More abstracts will be published soon.

For the executive summaries of the specific project, please contact the CEPS Assistant Director Dr. Numan at: AbuMd.Numan-Al-Mobin@sdsmt.edu

 
 
 

Project 1: Polymer-based nanocomposites for lithium-ion solid-state

Lead PI / Presenter: Dr. David Salem (South Dakota School of Mines and Technology)

Abstract:

Decades of research on solid polymer electrolytes (SPEs) using polyethylene oxide, and some other low Tg polymers, have failed to deliver the ionic conductivity needed for commercial application in batteries. Ion transport in these polymers occurs by segmental motion of the polymer chains above Tg, but despite strategies to increase room temperature segmental mobility through addition of plasticizers and/or molecular modifications, conductivity (RT) has remained well below 10-3 S/cm, the minimum needed for viable battery performance. An alternative approach has involved the dispersion of fast ion conductor inorganic particles in SPE matrices, resulting in significant conductivity enhancements while remaining below the target threshold. A promising strategy to have emerged recently is the formation of SPE nanocomposites incorporating 3D networks of fast ion-conducting ceramic nanowires (e.g. electrospun LLZO nanofibers). Another development stems from the observation that strong ionic transport can occur without the aid of segmental motion in some rigid-chain polymers because of higher free volume from frustrated molecular packing. This project focuses on detailed exploration of these two approaches, with the overall objectives of (1) investigating parameters influencing ion conductivity in LLZO-nanofiber polymer composites, (2) designing advanced SPE/LLZO nanofiber composite structures, (3) advancing understanding of ion conductivity in suitable rigid-chain polymers, (4) demonstrating enhanced ion conductivities for one or both approaches, (5) conducting full-cell electrochemical characterization and prototype demonstration.

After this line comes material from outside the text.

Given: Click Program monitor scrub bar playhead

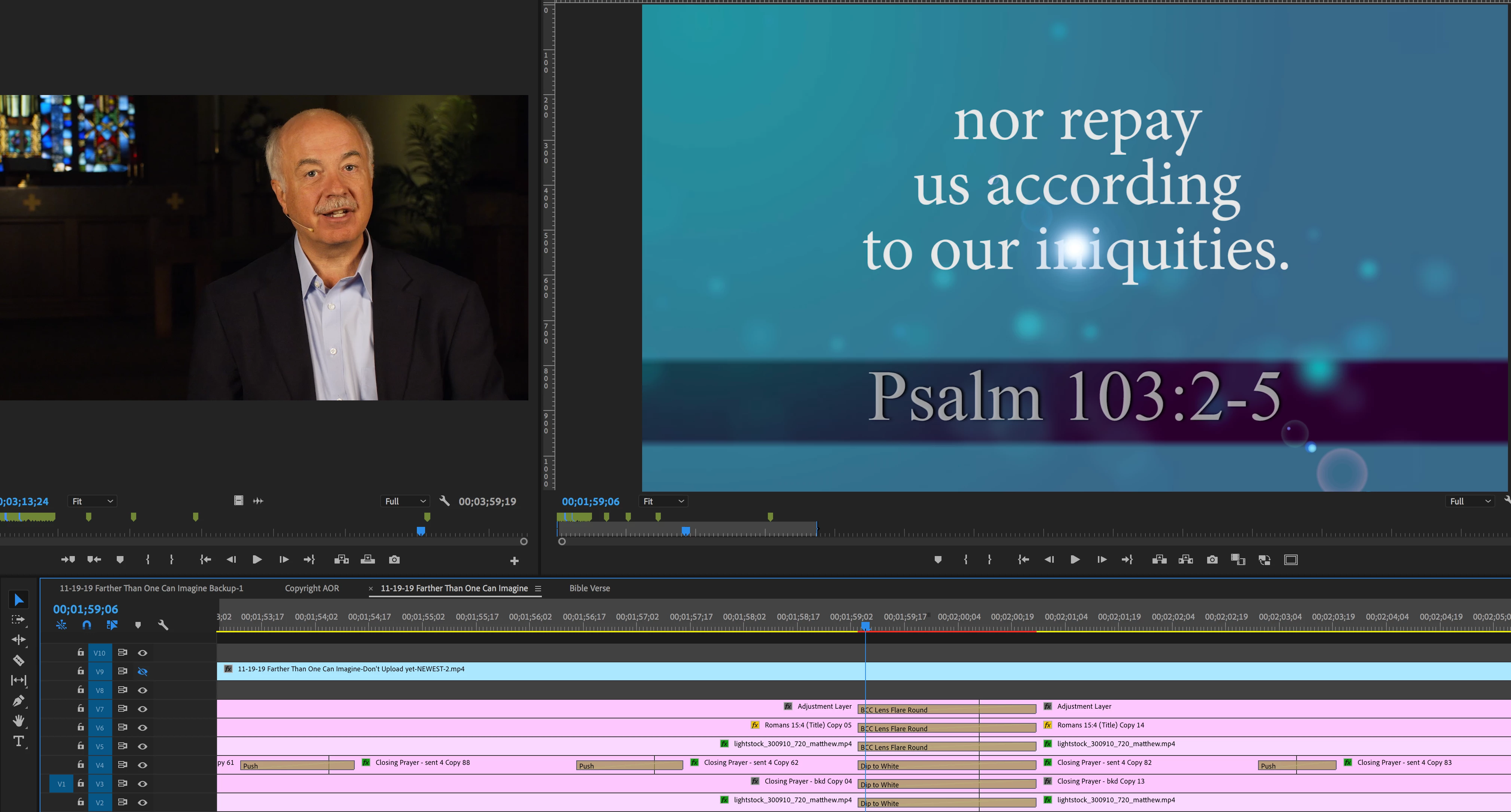Looking at the screenshot, I should click(x=686, y=531).
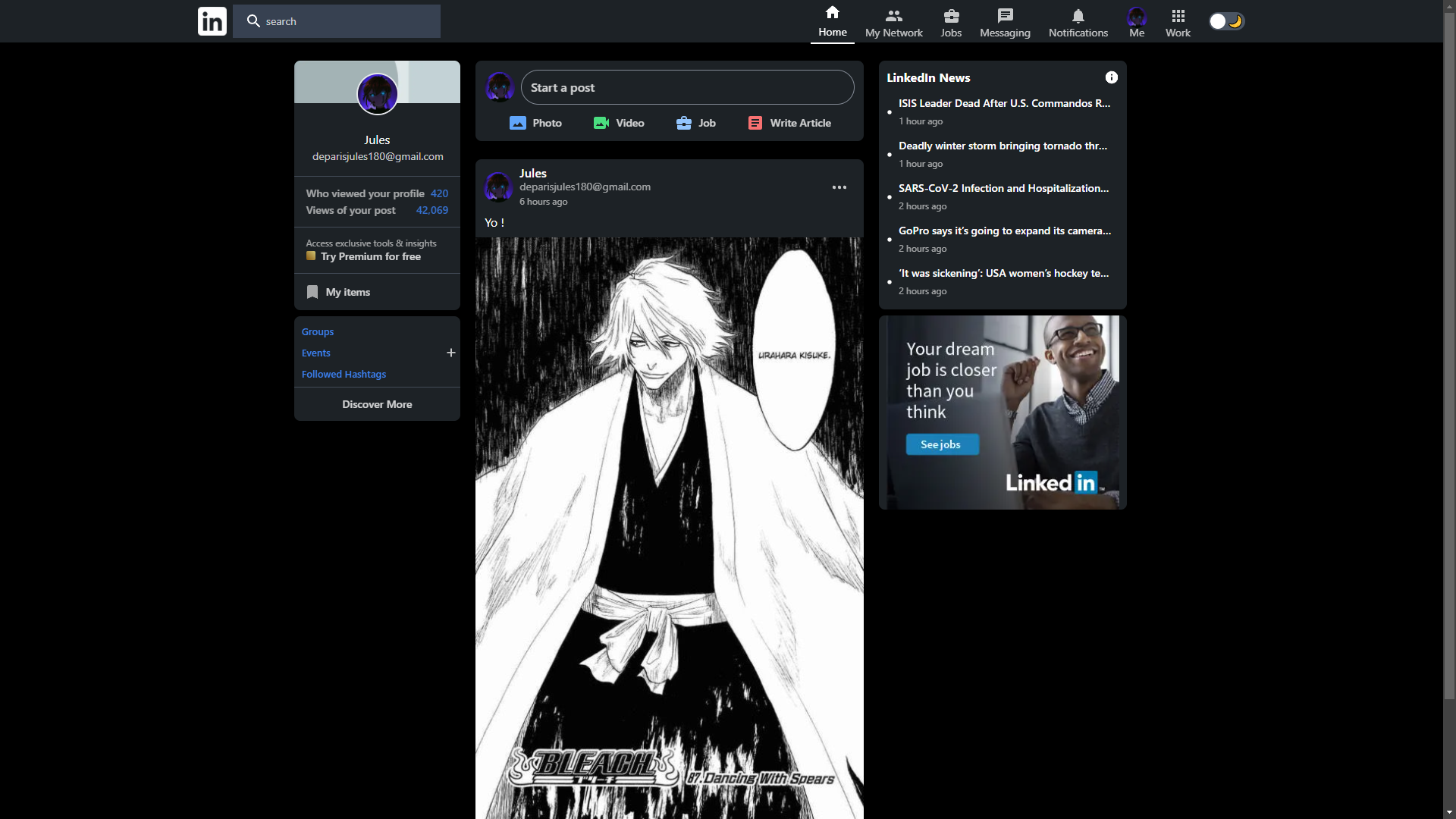Open the Me profile avatar menu

(1136, 15)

Project 2: Engineering Strategies to Address Interfacial Mismatch in Solid-State Lithium Batteries using Garnets and Polymer-Garnet Nanocomposites

Lead PI / Presenter: Dr. Qiquan Qiao (South Dakota State University)

Abstract:

The increasing energy demand requires energy storage for portable electronics and large-scale applications, such as electric vehicles, power grids, and aerospace. The all-solid-state lithium-ion batteries (LIBs) represent the next generation energy storage as a key to the environmental and energy sustainability. Garnet-based solid-state Li-ion electrolytes are broadly investigated due to close-to-unity lithium-ion transfer numbers, high mechanical strength, high shear modulus of ~55GPa, and good chemical stability against lithium metal. However, solid-solid interfaces between the garnet- based electrolyte and electrodes is the major constraint inhibiting practical implementation of these systems. To minimize the interfacial mismatch, the project is focused on addressing the interfacial incompatibilities of garnet-based electrolytes, specifically: 1) Comparative study of undoped and doped garnets and their characterization focused on compatibility with lithium metal; and 2) Design and development of novel engineering strategies focusing on polymer composites, surface chemistry, and surface topography to address the interfacial mismatch.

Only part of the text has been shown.